[Stored dataset items]
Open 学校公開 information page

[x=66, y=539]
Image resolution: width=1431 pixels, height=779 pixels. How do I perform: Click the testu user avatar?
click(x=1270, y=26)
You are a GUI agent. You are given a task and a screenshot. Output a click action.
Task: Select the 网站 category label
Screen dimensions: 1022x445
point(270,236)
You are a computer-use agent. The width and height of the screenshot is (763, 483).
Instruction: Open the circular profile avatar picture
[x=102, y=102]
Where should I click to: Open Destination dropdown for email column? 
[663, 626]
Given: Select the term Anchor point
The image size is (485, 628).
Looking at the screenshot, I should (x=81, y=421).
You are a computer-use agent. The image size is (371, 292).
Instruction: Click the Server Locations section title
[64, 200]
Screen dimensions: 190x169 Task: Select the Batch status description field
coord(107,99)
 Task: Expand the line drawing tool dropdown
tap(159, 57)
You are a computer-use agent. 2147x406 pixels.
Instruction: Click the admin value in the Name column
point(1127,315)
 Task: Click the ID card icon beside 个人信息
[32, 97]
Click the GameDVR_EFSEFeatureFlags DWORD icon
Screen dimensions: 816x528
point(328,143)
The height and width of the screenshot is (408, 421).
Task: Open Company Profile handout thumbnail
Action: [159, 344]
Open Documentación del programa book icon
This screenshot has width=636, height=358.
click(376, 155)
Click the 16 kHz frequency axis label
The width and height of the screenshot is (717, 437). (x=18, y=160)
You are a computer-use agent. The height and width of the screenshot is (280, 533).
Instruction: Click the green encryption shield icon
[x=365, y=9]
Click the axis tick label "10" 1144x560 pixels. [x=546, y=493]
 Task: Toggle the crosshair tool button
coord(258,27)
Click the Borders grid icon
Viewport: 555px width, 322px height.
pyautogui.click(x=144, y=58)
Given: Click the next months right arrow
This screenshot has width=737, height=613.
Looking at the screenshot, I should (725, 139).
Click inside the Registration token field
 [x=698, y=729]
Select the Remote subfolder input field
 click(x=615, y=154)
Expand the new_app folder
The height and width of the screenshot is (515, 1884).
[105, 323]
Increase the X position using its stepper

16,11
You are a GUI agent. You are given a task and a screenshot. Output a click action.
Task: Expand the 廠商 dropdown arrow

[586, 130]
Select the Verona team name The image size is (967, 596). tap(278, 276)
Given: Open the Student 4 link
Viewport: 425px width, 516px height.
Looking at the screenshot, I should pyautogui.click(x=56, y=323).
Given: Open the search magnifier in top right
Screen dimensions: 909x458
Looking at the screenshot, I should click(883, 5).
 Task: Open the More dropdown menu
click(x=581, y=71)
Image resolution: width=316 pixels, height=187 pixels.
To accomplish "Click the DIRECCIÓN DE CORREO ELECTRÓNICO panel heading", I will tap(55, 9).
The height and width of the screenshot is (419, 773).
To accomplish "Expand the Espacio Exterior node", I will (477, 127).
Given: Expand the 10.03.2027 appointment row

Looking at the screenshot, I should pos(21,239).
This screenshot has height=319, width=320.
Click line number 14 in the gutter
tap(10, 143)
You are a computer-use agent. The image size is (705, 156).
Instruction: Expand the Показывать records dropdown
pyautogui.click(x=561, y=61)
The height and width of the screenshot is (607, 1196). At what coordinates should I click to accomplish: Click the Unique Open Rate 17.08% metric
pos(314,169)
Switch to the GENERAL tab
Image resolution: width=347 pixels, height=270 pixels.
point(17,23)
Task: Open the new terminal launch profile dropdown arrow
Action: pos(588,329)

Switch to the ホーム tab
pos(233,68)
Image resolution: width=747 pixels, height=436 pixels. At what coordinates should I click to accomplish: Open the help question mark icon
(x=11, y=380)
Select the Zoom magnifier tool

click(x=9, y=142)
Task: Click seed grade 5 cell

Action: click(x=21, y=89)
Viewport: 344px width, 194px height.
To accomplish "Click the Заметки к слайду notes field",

INSTRUCTIONS FOR THE TASK |
Set down all the data exactly as given.

RESPONSE TO THE TASK |
Open 学校公開 information page

[x=66, y=539]
Image resolution: width=1431 pixels, height=779 pixels. How do I perform: Click the testu user avatar?
click(x=1270, y=26)
You are a GUI agent. You are given a task and a screenshot. Output a click action.
Task: Select the 网站 category label
Screen dimensions: 1022x445
point(270,236)
You are a computer-use agent. The width and height of the screenshot is (763, 483).
Instruction: Open the circular profile avatar picture
[x=102, y=102]
Where should I click to: Open Destination dropdown for email column? 
[663, 626]
Given: Select the term Anchor point
The image size is (485, 628).
Looking at the screenshot, I should (x=81, y=421).
You are a computer-use agent. The image size is (371, 292).
Instruction: Click the Server Locations section title
[64, 200]
Screen dimensions: 190x169 Task: Select the Batch status description field
coord(107,99)
 Task: Expand the line drawing tool dropdown
tap(159, 57)
You are a computer-use agent. 2147x406 pixels.
Instruction: Click the admin value in the Name column
point(1127,315)
 Task: Click the ID card icon beside 个人信息
[32, 97]
Click the GameDVR_EFSEFeatureFlags DWORD icon
Screen dimensions: 816x528
point(328,143)
The height and width of the screenshot is (408, 421).
Task: Open Company Profile handout thumbnail
Action: [159, 344]
Open Documentación del programa book icon
This screenshot has width=636, height=358.
click(376, 155)
Click the 16 kHz frequency axis label
The width and height of the screenshot is (717, 437). (x=18, y=160)
You are a computer-use agent. The height and width of the screenshot is (280, 533).
Instruction: Click the green encryption shield icon
[x=365, y=9]
Click the axis tick label "10" 1144x560 pixels. [x=546, y=493]
 Task: Toggle the crosshair tool button
coord(258,27)
Click the Borders grid icon
Viewport: 555px width, 322px height.
pyautogui.click(x=144, y=58)
Given: Click the next months right arrow
This screenshot has width=737, height=613.
Looking at the screenshot, I should (725, 139).
Click inside the Registration token field
 [x=698, y=729]
Select the Remote subfolder input field
 click(x=615, y=154)
Expand the new_app folder
The height and width of the screenshot is (515, 1884).
[105, 323]
Increase the X position using its stepper

16,11
You are a GUI agent. You are given a task and a screenshot. Output a click action.
Task: Expand the 廠商 dropdown arrow

[586, 130]
Select the Verona team name The image size is (967, 596). tap(278, 276)
Given: Open the Student 4 link
Viewport: 425px width, 516px height.
Looking at the screenshot, I should pyautogui.click(x=56, y=323).
Given: Open the search magnifier in top right
Screen dimensions: 909x458
Looking at the screenshot, I should click(883, 5).
 Task: Open the More dropdown menu
click(x=581, y=71)
Image resolution: width=316 pixels, height=187 pixels.
To accomplish "Click the DIRECCIÓN DE CORREO ELECTRÓNICO panel heading", I will tap(55, 9).
The height and width of the screenshot is (419, 773).
To accomplish "Expand the Espacio Exterior node", I will (477, 127).
Given: Expand the 10.03.2027 appointment row

Looking at the screenshot, I should pos(21,239).
This screenshot has height=319, width=320.
Click line number 14 in the gutter
tap(10, 143)
You are a computer-use agent. The image size is (705, 156).
Instruction: Expand the Показывать records dropdown
pyautogui.click(x=561, y=61)
The height and width of the screenshot is (607, 1196). At what coordinates should I click to accomplish: Click the Unique Open Rate 17.08% metric
pos(314,169)
Switch to the GENERAL tab
Image resolution: width=347 pixels, height=270 pixels.
point(17,23)
Task: Open the new terminal launch profile dropdown arrow
Action: pos(588,329)

Switch to the ホーム tab
pos(233,68)
Image resolution: width=747 pixels, height=436 pixels. At what coordinates should I click to accomplish: Open the help question mark icon
(x=11, y=380)
Select the Zoom magnifier tool

click(x=9, y=142)
Task: Click seed grade 5 cell

Action: click(x=21, y=89)
Viewport: 344px width, 194px height.
To accomplish "Click the Заметки к слайду notes field",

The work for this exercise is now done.